Permitting requirements vary by jurisdiction, but in most rural and semi-rural counties where cabin STR development is concentrated, a barrel sauna and outdoor hot tub are treated as accessory structures and permitted accordingly. The process is straightforward in the majority of markets and adds minimal time to a standard building permit application. Maintenance infrastructure for a sauna is simpler than most investors expect: a dedicated electrical circuit (typically 240V for an electric heater), a gravel or decking base, and a drainage plan for the surrounding area. The cold plunge is the lowest-maintenance of the three thermal amenities, requiring only a filtration system and a power supply for the chiller unit. The operational cost for all three amenities combined is typically $150–$300 per month, against a nightly rate premium that recovers that cost in a single booking.
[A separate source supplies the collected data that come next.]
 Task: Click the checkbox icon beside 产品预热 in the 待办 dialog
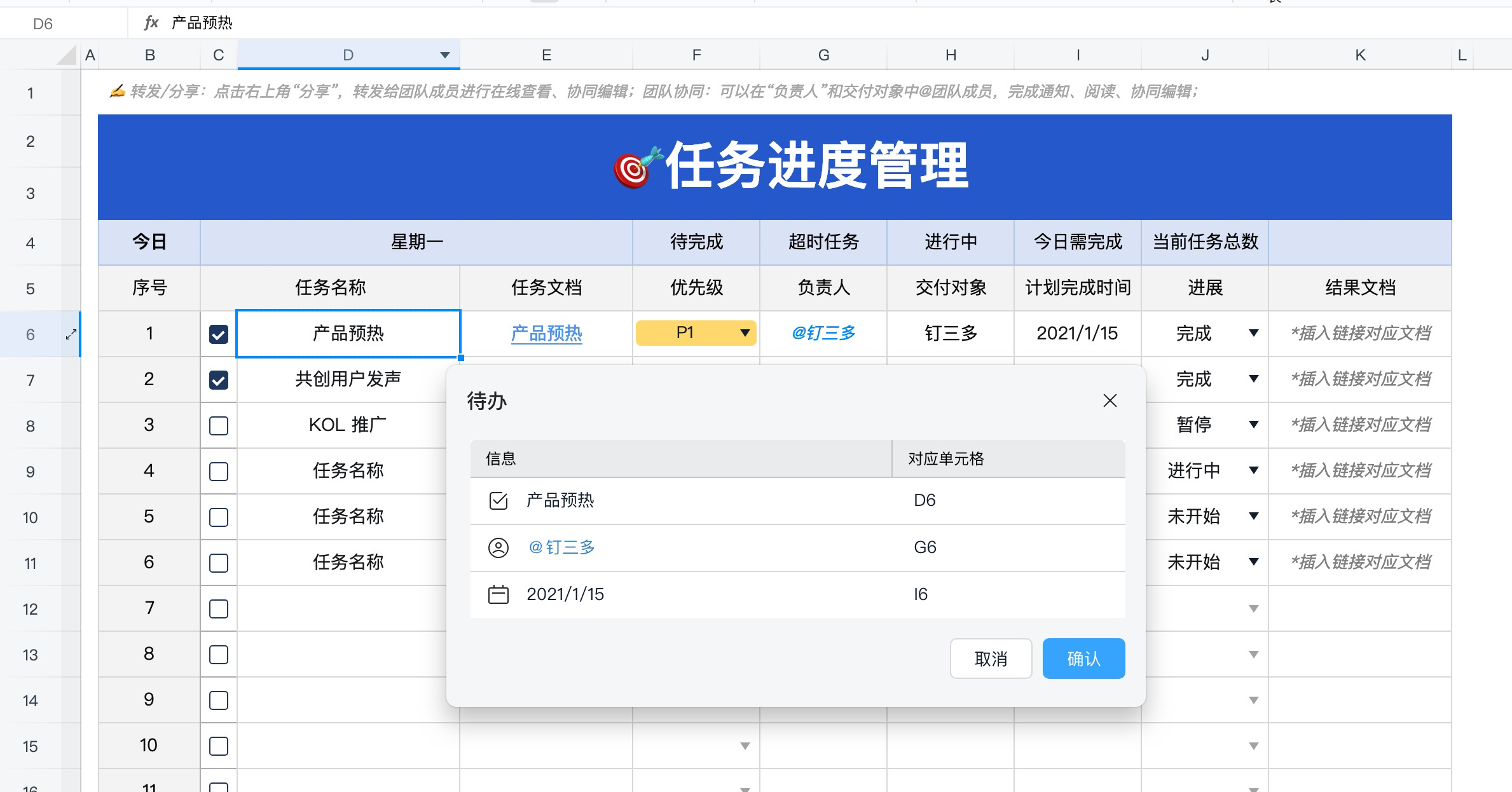498,500
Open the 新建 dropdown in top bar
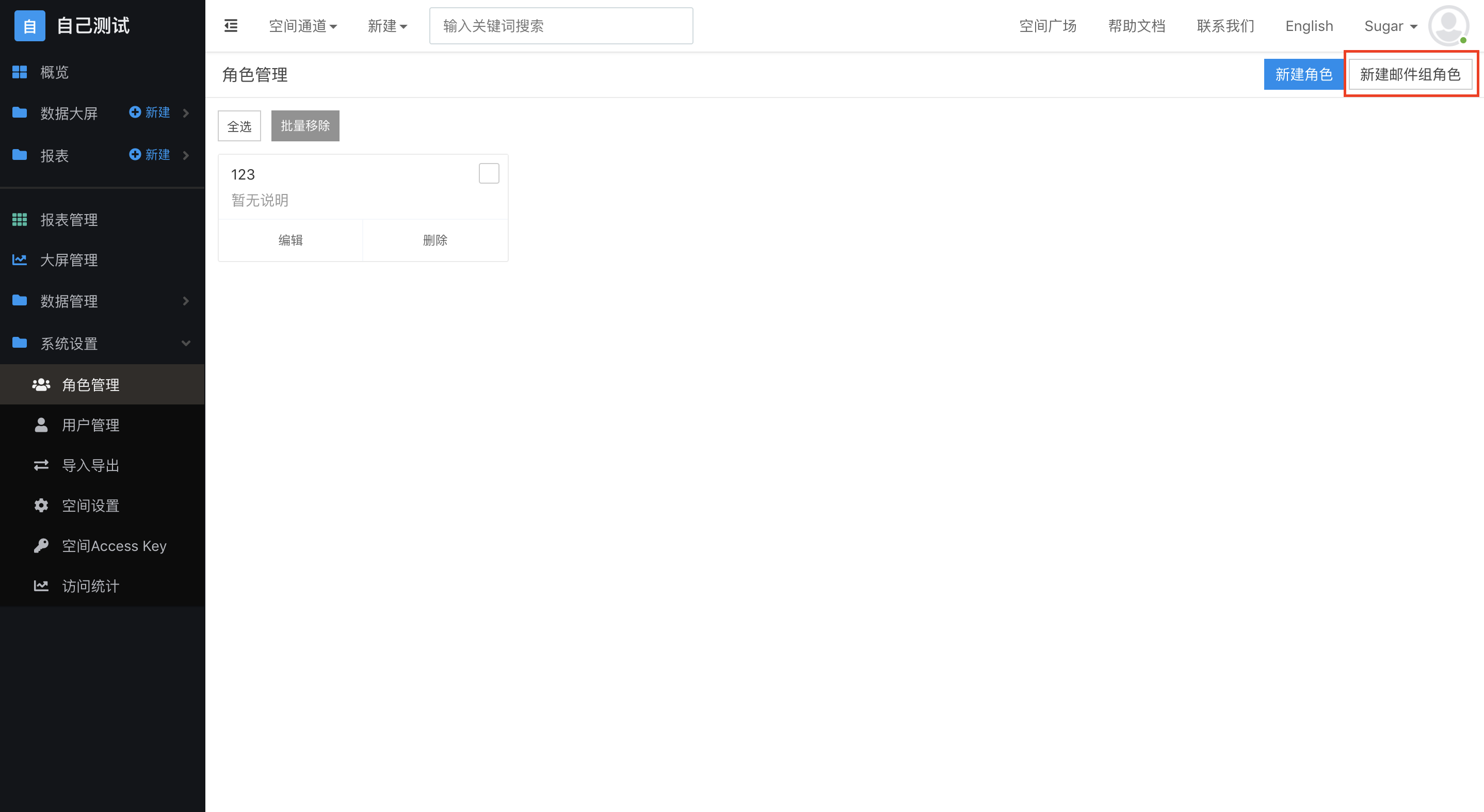 (387, 26)
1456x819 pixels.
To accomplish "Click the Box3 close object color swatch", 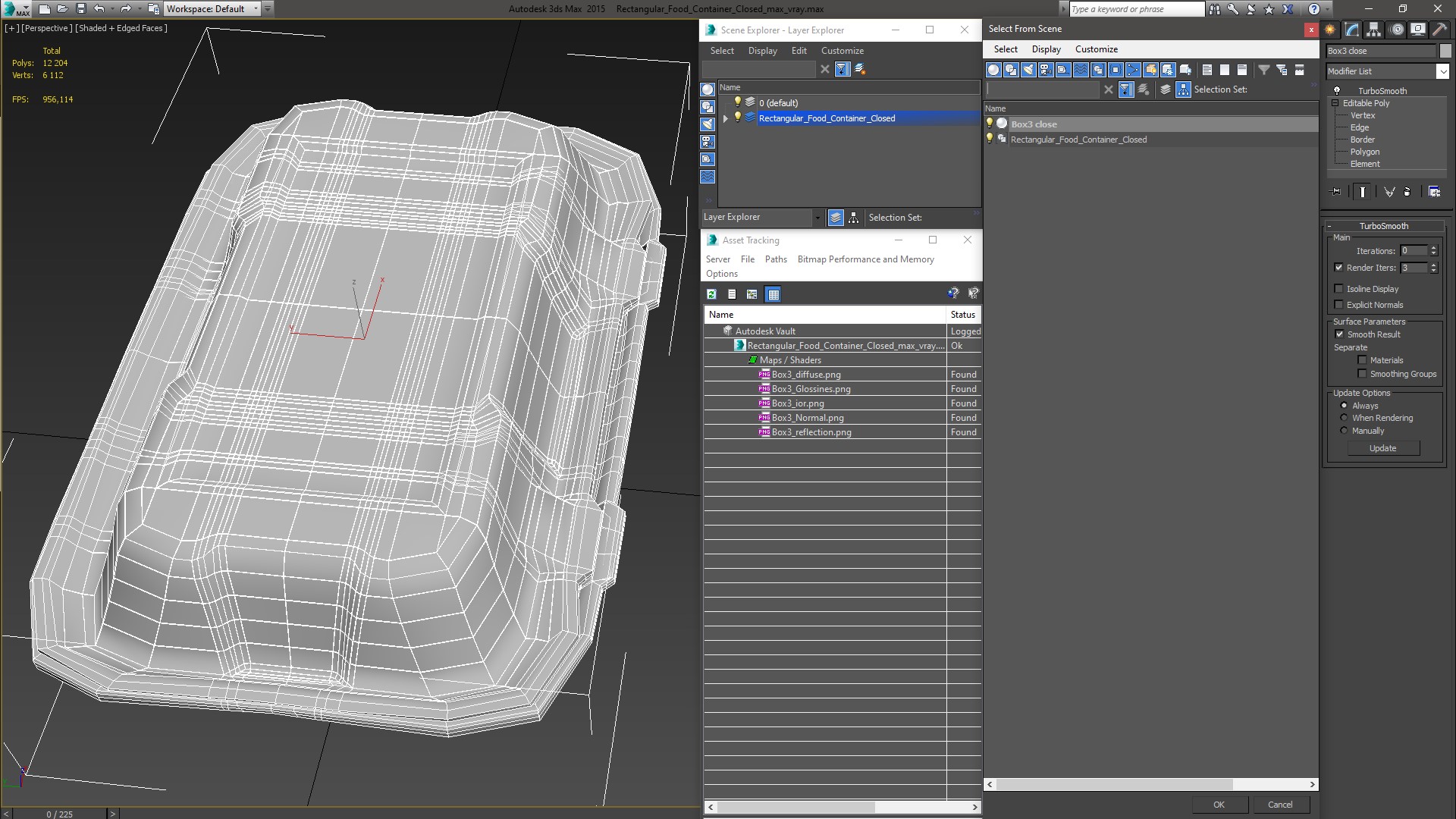I will 1445,51.
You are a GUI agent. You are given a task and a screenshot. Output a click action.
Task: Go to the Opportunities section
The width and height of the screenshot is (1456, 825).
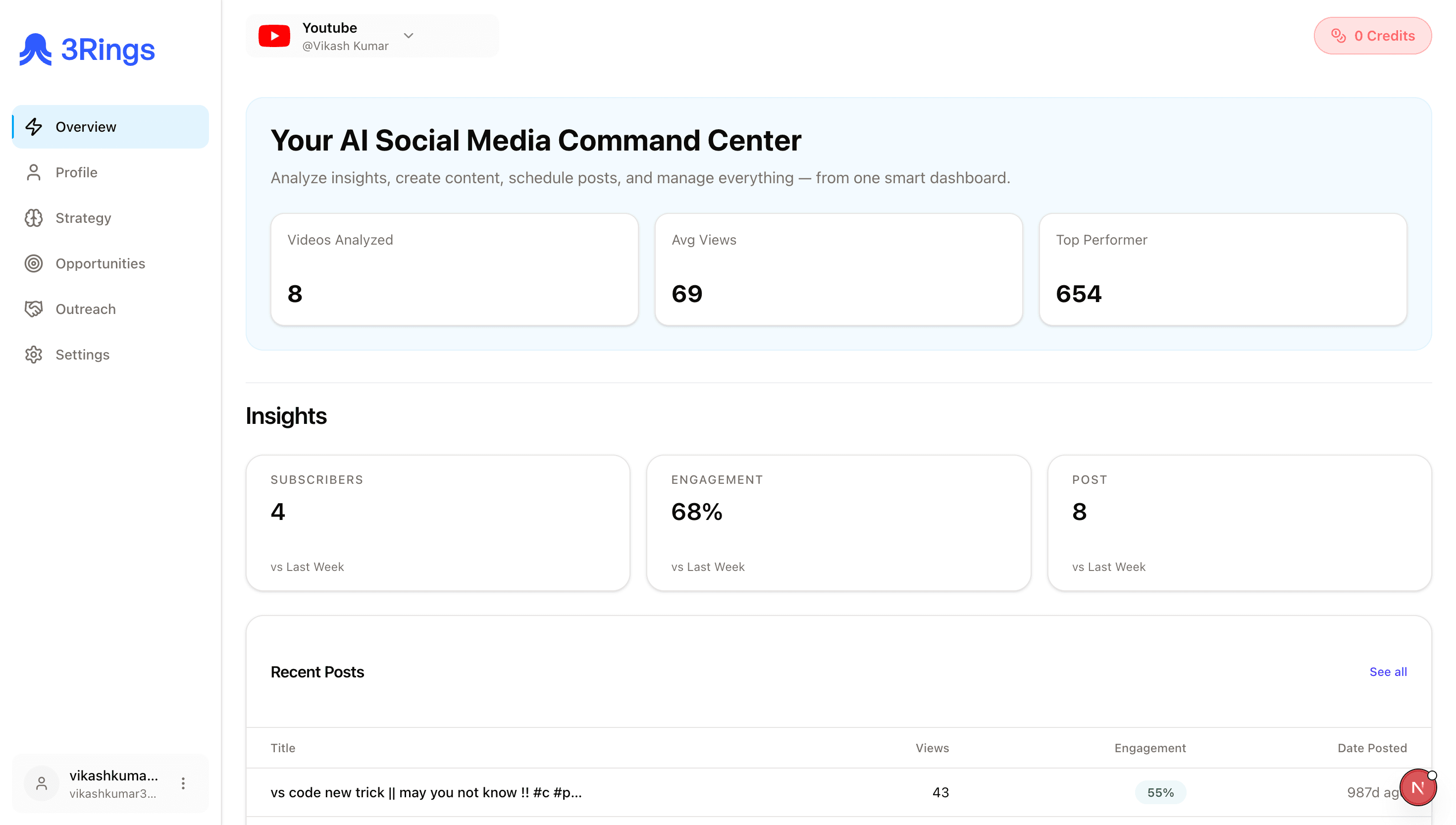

How important is land size for a viable wellness STR build, and can this work on smaller parcels?
Land size matters less than land quality and configuration. The wellness STR experience is fundamentally about privacy, silence, and a sense of separation from ordinary life, and those qualities can be achieved on 1.5–2 acres with the right tree cover, site planning, and cabin placement. What you need is enough space to create visual and acoustic separation between your cabin and any neighboring structures, position your outdoor thermal amenity cluster with a natural backdrop rather than a fence line, and give guests the experience of arriving somewhere intentionally removed. A 2-acre wooded parcel with good topography and mature trees will support a stronger wellness identity than a 10-acre open field, because the experiential ingredients are already there. Site planning, not acreage, is the lever.
How does the wellness STR model hold up in shoulder and off-peak seasons compared to standard cabins?
This is one of the most compelling aspects of the wellness positioning from an investor standpoint. Standard cabins are heavily seasonal, with occupancy concentrated in summer and fall peak periods and significant softness in winter and early spring. Wellness-positioned cabins compress that seasonality meaningfully because the core amenities, sauna, hot tub, and fire, are at their most appealing in cold weather. A barrel sauna in January is not a consolation prize for a guest who can't hike. It is the primary reason for booking. Investors in markets like the Smoky Mountains and Blue Ridge who have added thermal amenity packages to otherwise standard properties consistently report that January and February occupancy improves more than any other metric post-renovation, because the wellness positioning converts months that previously had 30–40% occupancy into months that run 55–70%. That shoulder season improvement, compounded across a full year, accounts for a significant portion of the total revenue gap between wellness and standard cabins.